§ Exercise: Print the records below line for line, changing nothing.

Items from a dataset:

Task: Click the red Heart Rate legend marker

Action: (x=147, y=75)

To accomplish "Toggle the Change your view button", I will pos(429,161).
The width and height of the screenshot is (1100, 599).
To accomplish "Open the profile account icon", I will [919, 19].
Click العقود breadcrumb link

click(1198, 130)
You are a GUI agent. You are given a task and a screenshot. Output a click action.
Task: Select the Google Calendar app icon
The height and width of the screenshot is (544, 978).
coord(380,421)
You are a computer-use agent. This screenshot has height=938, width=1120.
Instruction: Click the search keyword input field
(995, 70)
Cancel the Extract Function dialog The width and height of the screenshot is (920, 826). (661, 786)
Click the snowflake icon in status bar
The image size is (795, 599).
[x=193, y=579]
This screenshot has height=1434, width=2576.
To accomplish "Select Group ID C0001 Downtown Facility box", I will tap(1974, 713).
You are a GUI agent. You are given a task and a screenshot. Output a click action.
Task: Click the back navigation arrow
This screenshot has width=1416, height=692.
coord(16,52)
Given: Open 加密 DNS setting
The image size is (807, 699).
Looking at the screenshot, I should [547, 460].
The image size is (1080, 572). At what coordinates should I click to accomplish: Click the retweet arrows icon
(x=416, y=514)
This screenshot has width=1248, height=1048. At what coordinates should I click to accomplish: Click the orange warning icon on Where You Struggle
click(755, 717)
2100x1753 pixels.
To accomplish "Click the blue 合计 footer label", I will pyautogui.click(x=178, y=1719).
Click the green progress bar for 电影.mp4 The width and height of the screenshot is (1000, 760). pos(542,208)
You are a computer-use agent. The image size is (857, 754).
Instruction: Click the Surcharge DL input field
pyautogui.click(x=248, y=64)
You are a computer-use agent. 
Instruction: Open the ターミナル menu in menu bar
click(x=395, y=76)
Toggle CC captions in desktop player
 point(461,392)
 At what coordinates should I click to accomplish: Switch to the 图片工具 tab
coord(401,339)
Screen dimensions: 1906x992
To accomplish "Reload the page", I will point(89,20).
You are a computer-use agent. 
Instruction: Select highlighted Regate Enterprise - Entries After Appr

§ Result:
Task: Click the red Heart Rate legend marker

Action: (x=147, y=75)

To accomplish "Toggle the Change your view button", I will pos(429,161).
The width and height of the screenshot is (1100, 599).
To accomplish "Open the profile account icon", I will [919, 19].
Click العقود breadcrumb link

click(1198, 130)
You are a GUI agent. You are given a task and a screenshot. Output a click action.
Task: Select the Google Calendar app icon
The height and width of the screenshot is (544, 978).
coord(380,421)
You are a computer-use agent. This screenshot has height=938, width=1120.
Instruction: Click the search keyword input field
(995, 70)
Cancel the Extract Function dialog The width and height of the screenshot is (920, 826). (661, 786)
Click the snowflake icon in status bar
The image size is (795, 599).
[x=193, y=579]
This screenshot has height=1434, width=2576.
To accomplish "Select Group ID C0001 Downtown Facility box", I will tap(1974, 713).
You are a GUI agent. You are given a task and a screenshot. Output a click action.
Task: Click the back navigation arrow
This screenshot has width=1416, height=692.
coord(16,52)
Given: Open 加密 DNS setting
The image size is (807, 699).
Looking at the screenshot, I should [547, 460].
The image size is (1080, 572). At what coordinates should I click to accomplish: Click the retweet arrows icon
(x=416, y=514)
This screenshot has width=1248, height=1048. At what coordinates should I click to accomplish: Click the orange warning icon on Where You Struggle
click(755, 717)
2100x1753 pixels.
To accomplish "Click the blue 合计 footer label", I will pyautogui.click(x=178, y=1719).
Click the green progress bar for 电影.mp4 The width and height of the screenshot is (1000, 760). pos(542,208)
You are a computer-use agent. The image size is (857, 754).
Instruction: Click the Surcharge DL input field
pyautogui.click(x=248, y=64)
You are a computer-use agent. 
Instruction: Open the ターミナル menu in menu bar
click(x=395, y=76)
Toggle CC captions in desktop player
 point(461,392)
 At what coordinates should I click to accomplish: Switch to the 图片工具 tab
coord(401,339)
Screen dimensions: 1906x992
To accomplish "Reload the page", I will point(89,20).
You are a computer-use agent. 
Instruction: Select highlighted Regate Enterprise - Entries After Appr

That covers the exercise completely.